Road to Bridgetown 2.0, Part 3 (Fast Refresh)

Jared White Jared White on May 1, 2024

So before I get right into it, I’m happy to report that Bridgetown 2.0 development progress is proceeding at a rapid pace! Many of the features talked about in the previous rounds (here and here) are well underway, alongside some significant quality of life DX improvements which will make this release really sizzle. Plus I’m looking forward to blogging about some of the underlying particulars soon at the recently rebooted Fullstack Ruby.

Right, now to the topic at hand. I’ll get this out of the way: the Fast Refresh feature—a default setting for the development server coming in v2.0—is not like HMR (Hot Module Replacement), a popular strategy for JavaScript frameworks to make reloading changed code speedy during development. This is in part because—aside from any actual JavsScript files you may have for your frontend—Bridgetown doesn’t use JavaScript.
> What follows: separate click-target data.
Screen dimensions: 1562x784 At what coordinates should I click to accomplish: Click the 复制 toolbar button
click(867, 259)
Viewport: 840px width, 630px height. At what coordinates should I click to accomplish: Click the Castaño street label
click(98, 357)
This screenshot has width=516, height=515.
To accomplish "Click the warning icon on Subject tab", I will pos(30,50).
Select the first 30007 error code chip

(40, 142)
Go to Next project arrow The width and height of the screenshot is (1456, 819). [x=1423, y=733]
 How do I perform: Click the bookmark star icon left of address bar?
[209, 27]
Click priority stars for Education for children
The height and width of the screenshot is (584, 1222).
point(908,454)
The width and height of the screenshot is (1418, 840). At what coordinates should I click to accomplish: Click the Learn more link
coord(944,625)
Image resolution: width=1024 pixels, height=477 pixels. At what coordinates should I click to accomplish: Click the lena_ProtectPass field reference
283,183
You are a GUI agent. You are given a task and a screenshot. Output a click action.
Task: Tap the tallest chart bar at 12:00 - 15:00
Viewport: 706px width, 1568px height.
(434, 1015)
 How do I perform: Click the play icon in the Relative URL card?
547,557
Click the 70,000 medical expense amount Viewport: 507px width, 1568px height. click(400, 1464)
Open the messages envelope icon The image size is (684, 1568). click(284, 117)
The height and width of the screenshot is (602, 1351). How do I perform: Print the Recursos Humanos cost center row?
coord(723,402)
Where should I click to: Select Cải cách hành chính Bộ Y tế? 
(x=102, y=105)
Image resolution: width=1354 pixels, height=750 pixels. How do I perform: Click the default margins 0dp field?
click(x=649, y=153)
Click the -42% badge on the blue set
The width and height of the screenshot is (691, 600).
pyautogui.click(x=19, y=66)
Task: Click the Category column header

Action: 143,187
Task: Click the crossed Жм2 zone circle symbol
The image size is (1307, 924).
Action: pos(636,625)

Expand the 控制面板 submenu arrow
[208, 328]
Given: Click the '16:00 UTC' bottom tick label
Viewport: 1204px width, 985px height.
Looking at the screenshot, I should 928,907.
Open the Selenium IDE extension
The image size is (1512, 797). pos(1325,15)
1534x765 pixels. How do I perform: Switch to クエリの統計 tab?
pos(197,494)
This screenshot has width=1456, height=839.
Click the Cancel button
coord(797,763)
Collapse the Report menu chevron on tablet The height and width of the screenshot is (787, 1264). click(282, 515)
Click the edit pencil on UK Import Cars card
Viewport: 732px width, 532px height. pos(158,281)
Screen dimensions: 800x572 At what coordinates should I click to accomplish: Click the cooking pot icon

Bridgetown uses Ruby, and to be precise, is based on “old-school” principles of static site generation. (Unless we’re talking about dynamic routes served via Roda…we’ll save that for a future discussion!) The way it works is you have a repo with a wide variety of input files—Markdown, CSV, HTML templates, images, other assets—and a build process transforms all of those input files in a variety of ways and then outputs them in formats suitable for a functioning website. In that sense, to “reload” a site after making a file change means to go through that entire build process again. For a small site, a full rebuild might be relatively quick…or it might be quite slow if you have hundreds or thousands of pages and assets to deal with.

Where We’ve Been #

Bridgetown’s progenitor, Jekyll, offers a limited scope of understanding around the types of content & code to rebuild on-demand as it doesn’t come with any frontend pipeline and doesn’t provide any “live reload” functionality at all for the browser—nor will Jekyll reload Ruby extensions in a repo when you change that code. However, what Jekyll does have—as do many SSGs out there—that Bridgetown hasn’t had to date is an optional “incremental” regeneration process—that is, a change to a content file (Markdown, etc.) doesn’t necessarily require rebuilding the entire site from scratch. But even that can come with limitations, and in many cases a change to a file doesn’t trigger the neccessary downstream changes elsewhere—aka you might revise a headline in Markdown file over here, and over there a template which references said headline would still display the old content.

Stuff like that really grinds my gears. It’s why Bridgetown hasn’t offered an incremental regeneration feature or fast refresh or whatever you want to call it. Trust is the issue. I want to feel confident that the content I’m viewing in development is as accurate as possible, and to a certain degree, you can’t ever trust that what you’re seeing is actually correct when anything less that a full, from-scratch rebuild has occured.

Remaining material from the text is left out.